> EXERCISE BRIEF: Word-for-word repetition of the records below is needed, but only from the line holding "Image resolution: width=1501" through the final line, with pictures excluded.

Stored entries
##########

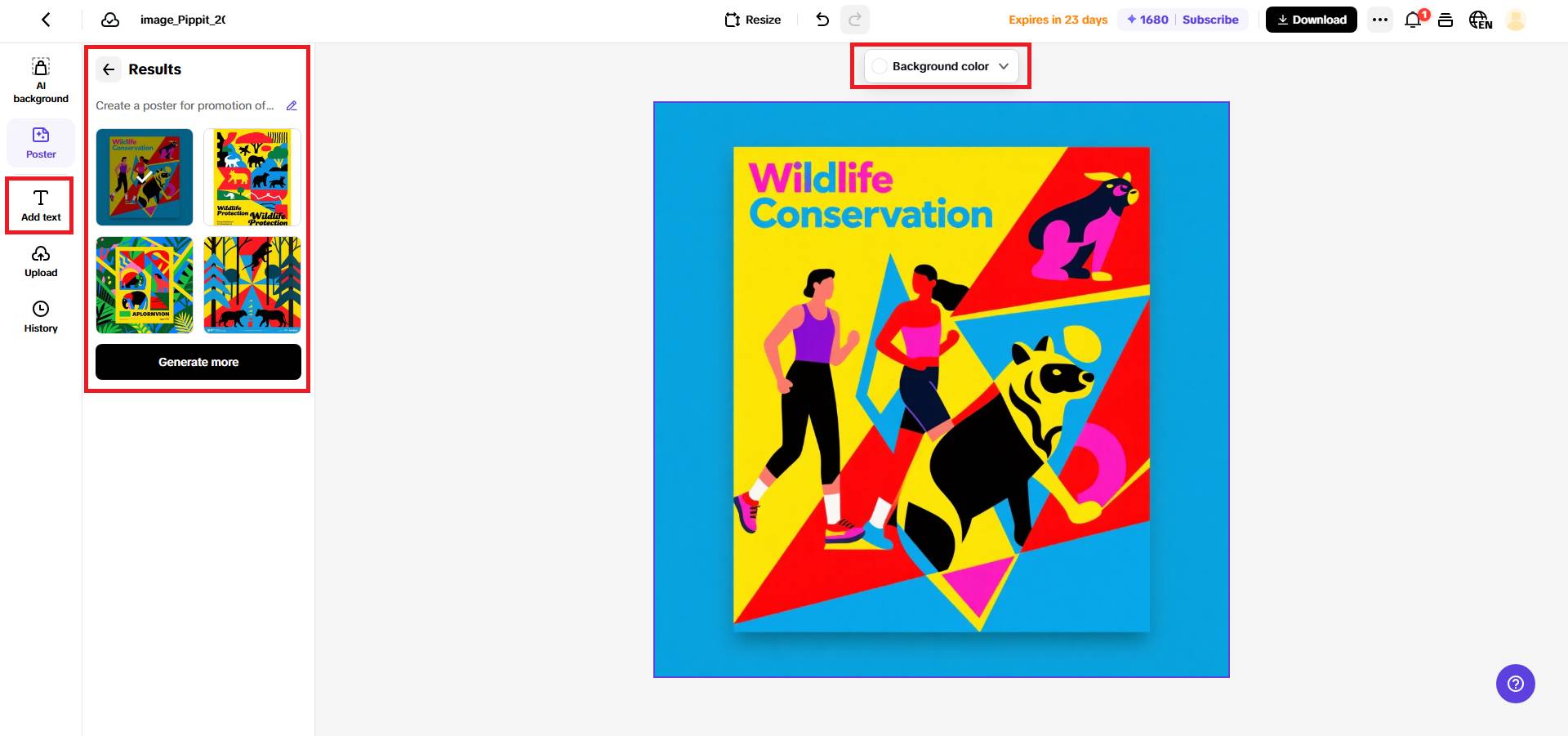Select the Add text tool
This screenshot has width=1568, height=736.
point(41,205)
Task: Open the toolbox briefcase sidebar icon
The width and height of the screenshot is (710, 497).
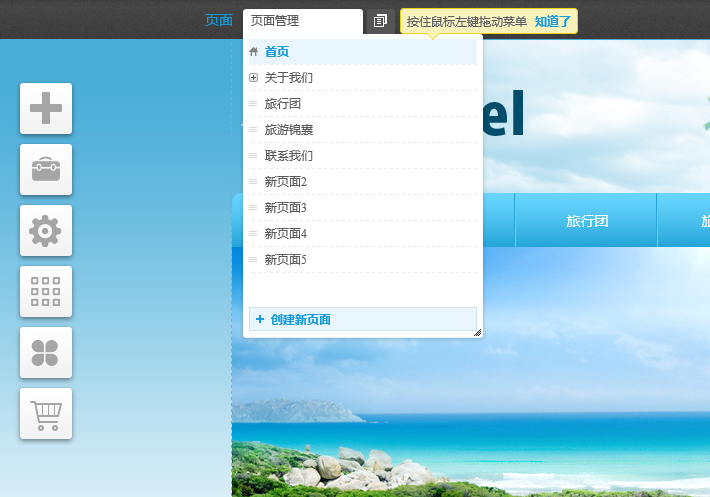Action: point(46,170)
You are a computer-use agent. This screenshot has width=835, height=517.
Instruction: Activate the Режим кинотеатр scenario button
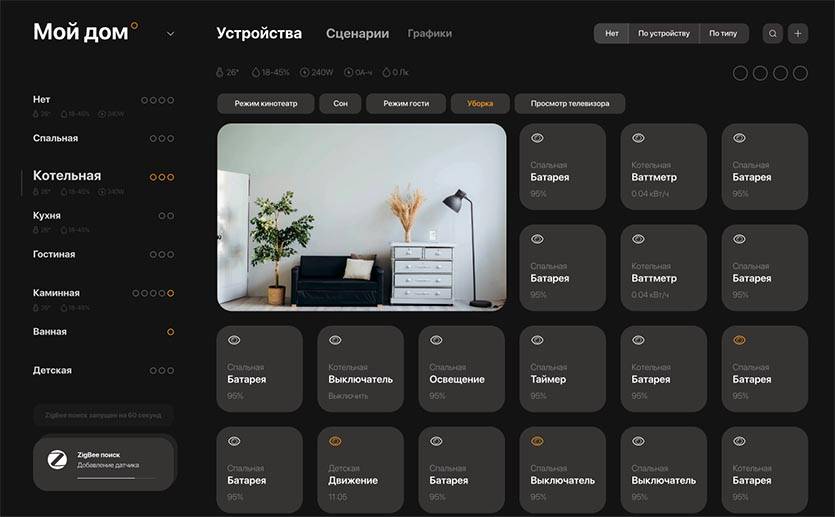point(265,103)
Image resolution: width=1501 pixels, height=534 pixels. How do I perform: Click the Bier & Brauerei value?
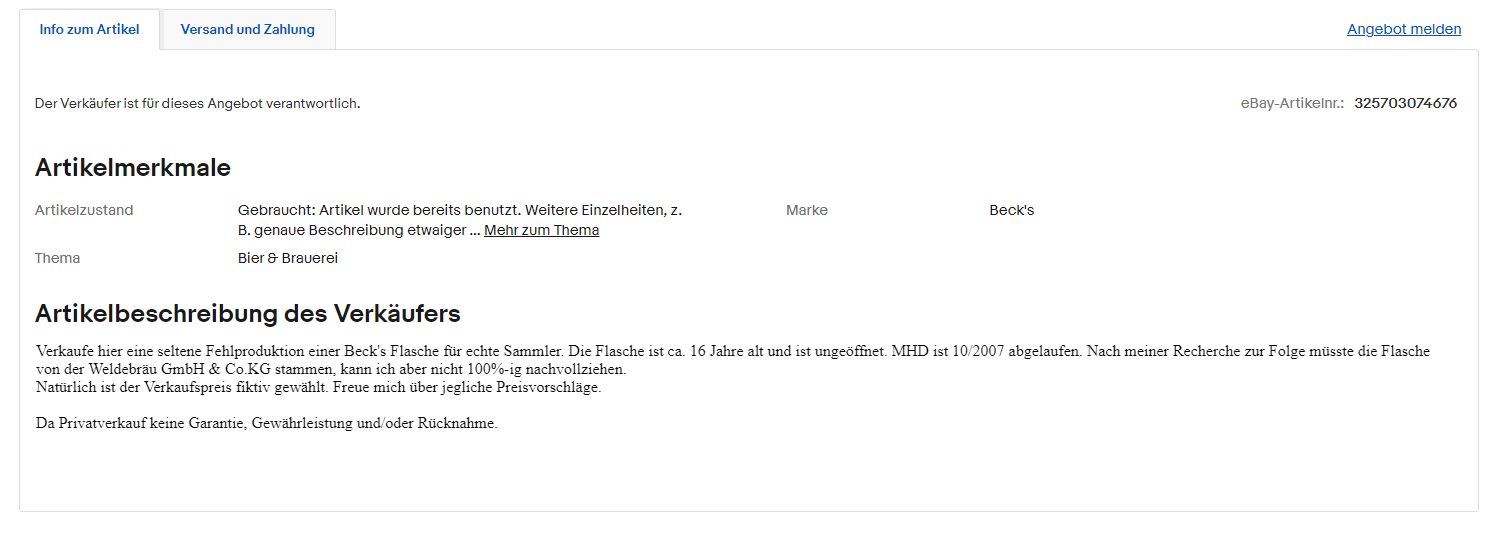coord(288,258)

##########

> EXERCISE OUTPUT:
Image resolution: width=1501 pixels, height=534 pixels. How do I perform: Click the Bier & Brauerei value?
coord(288,258)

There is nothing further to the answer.